The Cahn-Ingold-Prelog (CIP) priority rules have been the corner stone in written communication of stereo-chemical configuration for more than half a century. The rules rank ligands around a stereocentre allowing an atom order and layout invariant stereo-descriptor to be assigned, for example R (right) or S (left) for tetrahedral atoms. Despite their widespread daily use, many chemists may be surprised to find that beyond trivial cases, different software may assign different labels to the same structure diagram.

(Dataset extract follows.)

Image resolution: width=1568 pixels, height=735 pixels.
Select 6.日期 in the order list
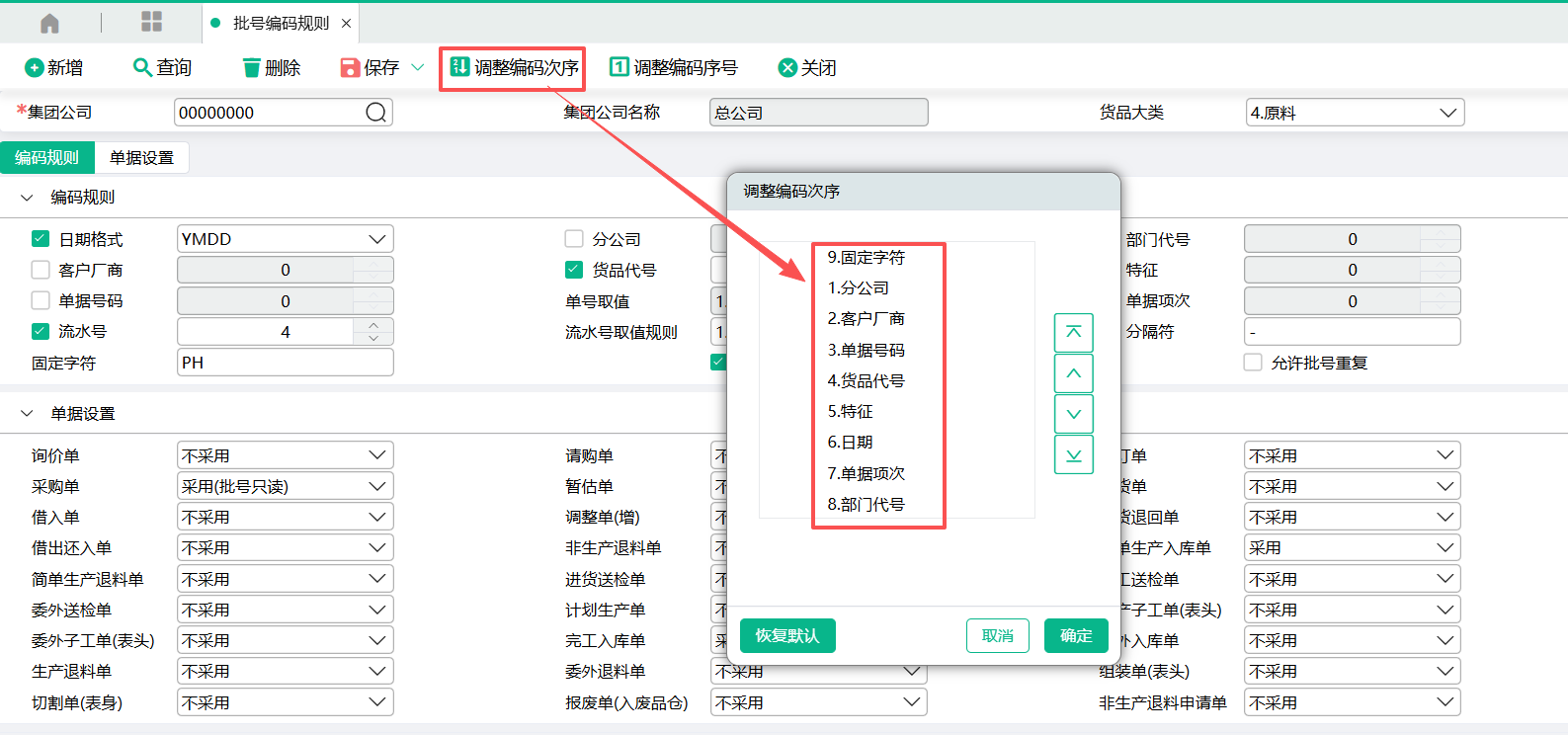(x=851, y=443)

There have been several attempts to either replace or amend the CIP rules. This talk will highlight the more challenging aspects of the ranking and present a comparison of software that provide CIP labels and where they disagree. Providing an IUPAC verified free and open source CIP implementation would allow software maintainers and vendors to validate and improve their implementations. Ultimately this would improve the accuracy in exchange of written chemical information for all.

 

CINF 18: We need to talk about kekulization, aromaticity and SMILES
Noel O’Boyle and John Mayfield. 2:40 PM – 3:05 PM, Sun, Aug 20, Junior Ballroom 1 – Washington Marriott at Metro Center

The SMILES format developed by Dave Weininger at the EPA Environmental Research Laboratory in 1986, and subsequently at Daylight Chemical Information Systems, quickly became a de facto standard for chemical information interchange and storage. It is still popular today as a compact representation of a chemical structure that captures atom- and bond-based stereochemistry and is reasonably human-readable and writable. Despite its popularity, there was still some ambiguity around certain aspects of the SMILES notation, leading to a divergence in how different cheminformatics toolkits wrote and interpreted them. To address this, the OpenSMILES effort attempted to document these corner cases, an effort which was largely successful but foundered with the end in sight on the topic of aromaticity in SMILES.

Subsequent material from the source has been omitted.